(Source records)

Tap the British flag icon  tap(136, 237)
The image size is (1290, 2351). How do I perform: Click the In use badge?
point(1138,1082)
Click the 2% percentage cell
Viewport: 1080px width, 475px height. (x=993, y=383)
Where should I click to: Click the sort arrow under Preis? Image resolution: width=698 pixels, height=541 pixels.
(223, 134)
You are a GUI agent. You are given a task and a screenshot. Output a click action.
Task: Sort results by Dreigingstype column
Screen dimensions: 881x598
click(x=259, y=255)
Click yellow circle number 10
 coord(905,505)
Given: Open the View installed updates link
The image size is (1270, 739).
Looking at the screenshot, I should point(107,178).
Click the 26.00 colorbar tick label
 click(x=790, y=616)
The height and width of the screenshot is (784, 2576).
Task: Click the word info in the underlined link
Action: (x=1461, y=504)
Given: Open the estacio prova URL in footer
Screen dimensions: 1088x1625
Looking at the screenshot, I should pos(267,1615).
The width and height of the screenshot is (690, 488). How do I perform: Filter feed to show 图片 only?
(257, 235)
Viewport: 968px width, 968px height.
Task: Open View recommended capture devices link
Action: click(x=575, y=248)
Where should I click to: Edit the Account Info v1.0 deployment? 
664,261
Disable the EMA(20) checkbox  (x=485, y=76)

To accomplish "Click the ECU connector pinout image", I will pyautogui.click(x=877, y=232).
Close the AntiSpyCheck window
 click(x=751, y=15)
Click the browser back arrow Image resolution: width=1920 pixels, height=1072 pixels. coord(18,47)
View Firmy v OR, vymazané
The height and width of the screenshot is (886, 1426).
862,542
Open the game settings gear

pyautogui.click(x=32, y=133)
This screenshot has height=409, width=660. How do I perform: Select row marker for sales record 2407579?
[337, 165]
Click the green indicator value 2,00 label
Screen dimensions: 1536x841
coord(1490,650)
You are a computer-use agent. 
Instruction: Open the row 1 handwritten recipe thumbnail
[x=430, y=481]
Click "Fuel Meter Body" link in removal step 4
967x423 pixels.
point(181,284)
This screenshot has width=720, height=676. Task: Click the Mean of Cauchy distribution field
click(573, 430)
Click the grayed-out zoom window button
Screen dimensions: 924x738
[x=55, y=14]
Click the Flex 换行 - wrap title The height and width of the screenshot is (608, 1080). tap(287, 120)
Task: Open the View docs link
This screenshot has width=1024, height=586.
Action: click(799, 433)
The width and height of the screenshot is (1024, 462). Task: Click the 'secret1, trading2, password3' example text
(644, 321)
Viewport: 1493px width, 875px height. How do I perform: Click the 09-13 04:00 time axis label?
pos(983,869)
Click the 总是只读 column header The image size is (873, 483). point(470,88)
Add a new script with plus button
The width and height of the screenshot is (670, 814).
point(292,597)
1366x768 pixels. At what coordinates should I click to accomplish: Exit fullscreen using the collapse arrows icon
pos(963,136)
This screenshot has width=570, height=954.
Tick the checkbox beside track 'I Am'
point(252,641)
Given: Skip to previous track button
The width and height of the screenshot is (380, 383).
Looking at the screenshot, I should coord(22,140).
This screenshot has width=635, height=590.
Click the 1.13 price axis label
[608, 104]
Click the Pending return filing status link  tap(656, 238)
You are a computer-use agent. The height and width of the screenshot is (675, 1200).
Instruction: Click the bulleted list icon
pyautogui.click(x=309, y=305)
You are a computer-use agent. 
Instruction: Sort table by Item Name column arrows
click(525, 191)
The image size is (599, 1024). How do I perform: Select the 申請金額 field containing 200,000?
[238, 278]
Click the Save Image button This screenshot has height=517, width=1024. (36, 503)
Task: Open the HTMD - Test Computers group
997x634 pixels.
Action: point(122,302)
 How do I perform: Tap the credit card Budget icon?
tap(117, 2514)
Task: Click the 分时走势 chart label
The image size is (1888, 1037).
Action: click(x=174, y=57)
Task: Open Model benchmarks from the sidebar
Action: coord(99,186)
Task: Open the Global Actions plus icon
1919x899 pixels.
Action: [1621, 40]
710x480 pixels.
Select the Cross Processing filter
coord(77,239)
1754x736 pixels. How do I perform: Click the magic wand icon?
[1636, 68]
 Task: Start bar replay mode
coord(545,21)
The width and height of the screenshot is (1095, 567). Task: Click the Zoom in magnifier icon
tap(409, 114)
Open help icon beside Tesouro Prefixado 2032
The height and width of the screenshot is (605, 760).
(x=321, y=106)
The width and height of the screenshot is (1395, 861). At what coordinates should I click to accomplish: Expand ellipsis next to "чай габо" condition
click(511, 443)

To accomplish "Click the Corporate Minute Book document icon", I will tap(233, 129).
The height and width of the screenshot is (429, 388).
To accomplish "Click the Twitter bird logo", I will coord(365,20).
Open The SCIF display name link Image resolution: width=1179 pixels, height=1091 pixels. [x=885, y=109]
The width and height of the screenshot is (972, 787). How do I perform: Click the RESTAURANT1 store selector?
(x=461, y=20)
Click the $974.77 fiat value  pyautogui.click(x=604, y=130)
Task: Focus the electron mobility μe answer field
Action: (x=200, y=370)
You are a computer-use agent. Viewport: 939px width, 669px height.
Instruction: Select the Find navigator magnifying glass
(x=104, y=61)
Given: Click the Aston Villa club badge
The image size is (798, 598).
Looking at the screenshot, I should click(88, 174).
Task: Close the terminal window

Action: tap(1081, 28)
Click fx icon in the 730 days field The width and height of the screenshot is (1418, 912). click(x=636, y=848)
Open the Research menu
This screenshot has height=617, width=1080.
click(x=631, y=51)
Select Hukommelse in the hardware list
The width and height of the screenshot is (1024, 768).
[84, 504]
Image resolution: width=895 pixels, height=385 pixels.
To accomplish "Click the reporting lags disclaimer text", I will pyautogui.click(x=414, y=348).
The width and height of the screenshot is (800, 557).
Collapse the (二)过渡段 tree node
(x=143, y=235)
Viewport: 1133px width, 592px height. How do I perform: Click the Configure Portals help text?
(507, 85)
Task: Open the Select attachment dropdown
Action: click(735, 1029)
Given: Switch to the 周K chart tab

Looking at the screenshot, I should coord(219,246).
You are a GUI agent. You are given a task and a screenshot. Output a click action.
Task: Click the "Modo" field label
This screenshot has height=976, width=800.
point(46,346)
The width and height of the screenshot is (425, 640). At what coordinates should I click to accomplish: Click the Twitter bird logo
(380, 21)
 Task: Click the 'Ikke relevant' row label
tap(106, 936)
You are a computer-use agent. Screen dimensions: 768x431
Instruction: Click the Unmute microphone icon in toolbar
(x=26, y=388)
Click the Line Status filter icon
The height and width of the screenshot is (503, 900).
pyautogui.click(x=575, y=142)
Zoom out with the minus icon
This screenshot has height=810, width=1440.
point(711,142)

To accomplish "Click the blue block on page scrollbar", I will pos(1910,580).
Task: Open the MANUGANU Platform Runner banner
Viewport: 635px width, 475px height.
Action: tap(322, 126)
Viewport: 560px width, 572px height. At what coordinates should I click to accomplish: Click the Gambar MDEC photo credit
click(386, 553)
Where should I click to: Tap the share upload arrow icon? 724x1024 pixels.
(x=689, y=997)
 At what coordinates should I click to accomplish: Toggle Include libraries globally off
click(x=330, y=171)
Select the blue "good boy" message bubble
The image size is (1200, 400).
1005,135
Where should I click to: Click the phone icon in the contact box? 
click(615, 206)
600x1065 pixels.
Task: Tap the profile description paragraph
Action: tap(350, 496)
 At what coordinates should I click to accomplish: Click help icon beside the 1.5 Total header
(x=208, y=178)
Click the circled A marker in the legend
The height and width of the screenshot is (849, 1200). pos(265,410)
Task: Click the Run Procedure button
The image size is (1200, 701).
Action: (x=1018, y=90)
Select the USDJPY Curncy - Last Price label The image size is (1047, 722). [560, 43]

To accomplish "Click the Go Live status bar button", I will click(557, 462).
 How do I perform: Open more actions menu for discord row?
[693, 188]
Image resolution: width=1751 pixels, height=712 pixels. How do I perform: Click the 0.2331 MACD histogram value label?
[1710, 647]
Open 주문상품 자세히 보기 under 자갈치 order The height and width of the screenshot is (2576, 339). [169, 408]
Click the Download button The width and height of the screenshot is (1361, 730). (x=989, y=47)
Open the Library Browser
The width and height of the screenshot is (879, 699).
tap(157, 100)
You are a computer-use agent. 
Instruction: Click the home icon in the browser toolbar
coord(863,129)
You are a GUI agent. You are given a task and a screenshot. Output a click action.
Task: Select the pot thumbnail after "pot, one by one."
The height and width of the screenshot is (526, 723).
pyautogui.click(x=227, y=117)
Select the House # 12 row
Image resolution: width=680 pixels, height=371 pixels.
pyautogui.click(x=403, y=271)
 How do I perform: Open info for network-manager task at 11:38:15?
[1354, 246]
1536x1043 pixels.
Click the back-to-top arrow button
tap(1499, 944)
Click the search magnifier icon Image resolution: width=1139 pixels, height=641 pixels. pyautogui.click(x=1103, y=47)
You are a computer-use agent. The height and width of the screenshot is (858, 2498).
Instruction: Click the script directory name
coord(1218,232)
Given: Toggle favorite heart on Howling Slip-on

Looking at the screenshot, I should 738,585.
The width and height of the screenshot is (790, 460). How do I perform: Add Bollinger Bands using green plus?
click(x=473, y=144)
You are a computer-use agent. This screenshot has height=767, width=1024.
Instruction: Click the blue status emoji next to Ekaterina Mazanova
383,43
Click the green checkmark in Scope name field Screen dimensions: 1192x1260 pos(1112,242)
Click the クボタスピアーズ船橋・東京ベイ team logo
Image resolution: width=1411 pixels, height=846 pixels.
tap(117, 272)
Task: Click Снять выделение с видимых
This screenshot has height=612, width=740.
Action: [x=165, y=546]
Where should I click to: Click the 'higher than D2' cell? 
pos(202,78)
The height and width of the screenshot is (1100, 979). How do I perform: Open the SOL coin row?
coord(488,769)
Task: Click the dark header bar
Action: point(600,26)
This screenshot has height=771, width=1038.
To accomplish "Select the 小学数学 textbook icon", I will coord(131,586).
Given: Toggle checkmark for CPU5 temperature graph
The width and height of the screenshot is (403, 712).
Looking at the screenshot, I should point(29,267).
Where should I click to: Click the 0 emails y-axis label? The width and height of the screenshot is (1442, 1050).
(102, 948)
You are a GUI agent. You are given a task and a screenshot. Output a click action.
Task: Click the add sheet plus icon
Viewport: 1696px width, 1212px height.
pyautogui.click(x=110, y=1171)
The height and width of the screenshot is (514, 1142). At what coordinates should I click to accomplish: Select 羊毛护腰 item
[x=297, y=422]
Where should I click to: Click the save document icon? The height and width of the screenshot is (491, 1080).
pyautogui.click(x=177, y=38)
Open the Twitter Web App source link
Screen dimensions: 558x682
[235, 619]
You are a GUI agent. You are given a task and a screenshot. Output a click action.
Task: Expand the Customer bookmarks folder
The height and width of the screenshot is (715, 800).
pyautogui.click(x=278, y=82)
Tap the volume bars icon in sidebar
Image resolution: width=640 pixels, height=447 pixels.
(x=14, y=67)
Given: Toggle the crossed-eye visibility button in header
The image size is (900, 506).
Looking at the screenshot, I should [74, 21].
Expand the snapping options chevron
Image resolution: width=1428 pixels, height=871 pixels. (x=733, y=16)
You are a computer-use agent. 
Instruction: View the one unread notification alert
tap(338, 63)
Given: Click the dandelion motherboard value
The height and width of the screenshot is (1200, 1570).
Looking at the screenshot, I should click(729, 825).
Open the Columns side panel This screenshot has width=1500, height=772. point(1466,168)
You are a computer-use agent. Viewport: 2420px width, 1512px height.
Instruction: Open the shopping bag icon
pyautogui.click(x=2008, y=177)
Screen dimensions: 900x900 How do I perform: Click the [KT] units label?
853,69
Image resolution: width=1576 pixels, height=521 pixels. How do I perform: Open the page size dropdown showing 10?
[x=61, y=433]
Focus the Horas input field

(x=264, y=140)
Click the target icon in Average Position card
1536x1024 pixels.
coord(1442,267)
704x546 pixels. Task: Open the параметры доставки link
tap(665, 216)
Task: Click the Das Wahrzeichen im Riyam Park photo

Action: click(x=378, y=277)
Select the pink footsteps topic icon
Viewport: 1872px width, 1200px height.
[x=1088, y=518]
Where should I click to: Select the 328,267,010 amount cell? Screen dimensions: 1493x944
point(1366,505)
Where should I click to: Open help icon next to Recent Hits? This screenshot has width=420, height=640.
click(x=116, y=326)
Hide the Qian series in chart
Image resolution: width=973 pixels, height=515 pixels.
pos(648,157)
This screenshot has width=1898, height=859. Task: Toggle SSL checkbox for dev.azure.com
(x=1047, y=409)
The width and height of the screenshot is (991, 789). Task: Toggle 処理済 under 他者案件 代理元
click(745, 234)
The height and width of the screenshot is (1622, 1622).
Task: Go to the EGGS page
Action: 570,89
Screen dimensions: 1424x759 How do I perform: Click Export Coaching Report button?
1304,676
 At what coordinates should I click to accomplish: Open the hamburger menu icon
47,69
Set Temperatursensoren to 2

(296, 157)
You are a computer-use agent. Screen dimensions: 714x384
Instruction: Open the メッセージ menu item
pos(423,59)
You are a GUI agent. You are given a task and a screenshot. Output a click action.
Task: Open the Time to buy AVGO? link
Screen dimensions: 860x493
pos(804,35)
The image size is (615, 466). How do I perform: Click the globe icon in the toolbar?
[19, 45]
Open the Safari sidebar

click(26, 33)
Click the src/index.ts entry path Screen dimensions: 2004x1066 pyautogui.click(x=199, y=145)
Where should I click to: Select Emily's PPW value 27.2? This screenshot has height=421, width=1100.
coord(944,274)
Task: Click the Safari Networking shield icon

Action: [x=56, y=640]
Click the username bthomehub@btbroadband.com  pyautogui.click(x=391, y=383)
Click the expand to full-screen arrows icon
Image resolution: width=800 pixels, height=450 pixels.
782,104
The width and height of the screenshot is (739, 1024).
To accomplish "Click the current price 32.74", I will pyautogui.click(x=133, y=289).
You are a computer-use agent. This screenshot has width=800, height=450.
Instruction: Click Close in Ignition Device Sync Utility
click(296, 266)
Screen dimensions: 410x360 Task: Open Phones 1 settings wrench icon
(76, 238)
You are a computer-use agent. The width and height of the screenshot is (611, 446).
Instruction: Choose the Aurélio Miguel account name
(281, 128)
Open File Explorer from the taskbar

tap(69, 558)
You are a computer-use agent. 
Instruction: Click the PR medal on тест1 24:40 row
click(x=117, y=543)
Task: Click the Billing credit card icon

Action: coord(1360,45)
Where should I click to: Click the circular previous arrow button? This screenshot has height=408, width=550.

● Your task
Note how many lines in the data above have the string "previous" in them, and give that number by itself.

● Result of the exercise
2